Why would two billionaires known for their intellectual property throw fists, anyway?

We’re all immersed in the hamster wheel of the attention economy, and the owners of two popular social media platforms know this. Tech billionaires have received the treatment of modern-day gods for decades now; their net worth is determined not just by the technologies they purport to “disrupt” but also how cool, savvy, and genius their audience perceives them to be.

Take, for example, Elon Musk’s legions of loyalists, who seem to accept everything he tweets as gospel to live by. Long before the Twitter acquisition debacle, Musk had already attained a cult of personality not unlike the fervent fascination that has surrounded Apple founder Steve Jobs. (Jobs’s biographer, Walter Isaacson, is also working on an accounting of Musk’s life so far.) Over the years, Musk has also made abundantly clear that he wants to be seen as a shitposter, a casual internet troll who’s not taking any of this too seriously, and a cool guy who is definitely not mad about anyone insulting him (as evidenced by his abuse of the cry-laugh emoji).

Related The trials of Elon Musk

In contrast, Zuckerberg has never enjoyed a vast tide of popularity, particularly after the 2018 Cambridge Analytica scandal. The Morning Consult study showing Musk’s fall from favor also showed that Zuckerberg had the lowest public favorability among the CEOs studied. The public has often received him as somewhat awkward and hard to relate to; he’s been the butt of several memes. Unlike Musk, he doesn’t have a habit of blurting out everything his prefrontal lobe tells him to. Zuckerberg’s more buttoned-up persona has likely saved him from further controversy, but it also means there simply aren’t Zuckerberg fanboys in the way that there are Musk fanboys.
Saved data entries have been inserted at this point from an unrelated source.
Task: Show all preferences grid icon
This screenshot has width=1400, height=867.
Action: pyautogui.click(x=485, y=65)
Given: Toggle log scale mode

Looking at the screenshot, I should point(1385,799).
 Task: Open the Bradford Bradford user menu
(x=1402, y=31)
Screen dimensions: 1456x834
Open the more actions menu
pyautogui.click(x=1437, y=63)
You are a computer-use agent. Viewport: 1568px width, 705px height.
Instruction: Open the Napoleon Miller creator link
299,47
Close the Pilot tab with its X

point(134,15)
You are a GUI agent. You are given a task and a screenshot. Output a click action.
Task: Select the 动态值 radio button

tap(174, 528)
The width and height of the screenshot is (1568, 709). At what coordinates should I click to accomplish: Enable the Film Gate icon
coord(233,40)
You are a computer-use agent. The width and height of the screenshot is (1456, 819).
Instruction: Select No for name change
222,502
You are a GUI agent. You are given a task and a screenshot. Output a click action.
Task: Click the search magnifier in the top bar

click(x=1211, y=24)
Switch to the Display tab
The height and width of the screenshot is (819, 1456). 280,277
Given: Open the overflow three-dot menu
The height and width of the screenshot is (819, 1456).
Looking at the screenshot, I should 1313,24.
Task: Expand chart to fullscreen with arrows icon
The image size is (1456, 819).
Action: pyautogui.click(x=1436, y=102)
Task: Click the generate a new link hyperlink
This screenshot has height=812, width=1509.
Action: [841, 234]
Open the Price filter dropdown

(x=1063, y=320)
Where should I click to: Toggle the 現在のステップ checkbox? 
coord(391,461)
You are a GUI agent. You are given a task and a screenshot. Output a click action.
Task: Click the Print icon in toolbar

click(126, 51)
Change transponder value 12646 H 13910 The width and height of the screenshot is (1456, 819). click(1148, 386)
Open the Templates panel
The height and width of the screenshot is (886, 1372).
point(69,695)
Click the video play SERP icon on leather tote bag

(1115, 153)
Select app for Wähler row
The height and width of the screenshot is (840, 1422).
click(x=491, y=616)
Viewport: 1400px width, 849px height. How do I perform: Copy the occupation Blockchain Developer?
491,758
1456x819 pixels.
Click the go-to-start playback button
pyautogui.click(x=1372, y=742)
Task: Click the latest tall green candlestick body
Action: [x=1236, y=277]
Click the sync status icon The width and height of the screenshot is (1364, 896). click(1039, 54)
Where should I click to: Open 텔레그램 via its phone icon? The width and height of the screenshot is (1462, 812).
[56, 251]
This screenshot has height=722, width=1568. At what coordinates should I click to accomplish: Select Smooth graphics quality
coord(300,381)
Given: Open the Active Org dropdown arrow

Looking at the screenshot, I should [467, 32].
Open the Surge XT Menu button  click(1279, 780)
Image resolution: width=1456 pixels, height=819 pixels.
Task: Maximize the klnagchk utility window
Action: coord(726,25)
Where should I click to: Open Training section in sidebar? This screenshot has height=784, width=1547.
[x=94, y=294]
Tech companies often soar to blistering heights dizzyingly fast — just look at what’s happened with AI just over the past six months, and how many people now know ChatGPT creator Sam Altman, the CEO of OpenAI — but they can plummet just as quickly too. The world witnessed such a fall from grace last year when billionaire crypto darling Sam Bankman-Fried was arrested for fraud in the Bahamas. Or Elizabeth Holmes, who has just begun serving an 11-year prison sentence.

The point is, Silicon Valley stars rise and fall at light speed, and much of it depends on hype, which in turn can be bolstered or muted by how likable — or, at the least, entertaining — a promising startup founder is. In retrospect, it might seem unbelievable that anyone ever believed Holmes’s out-of-thin-air nonsense, or that no one scrutinized Bankman-Fried and FTX sooner. But when the people spouting such consequential, expensive lies are powerful influencer-celebrities with a large audience and the media industry is primed to amplify their words, is it much of a surprise that fraudsters are treated with not just credulity, but adulation, raking in billions as a result?

Clout, in other words, is a considerable asset, especially for the CEOs and founders hustling in the mercurial waters of the tech industry. Musk and Zuckerberg know this. When the attention is on them and they go viral, that usually makes them richer and more influential. Dangling an absurd cage match in our faces, they’re asking, “Are you not entertained?”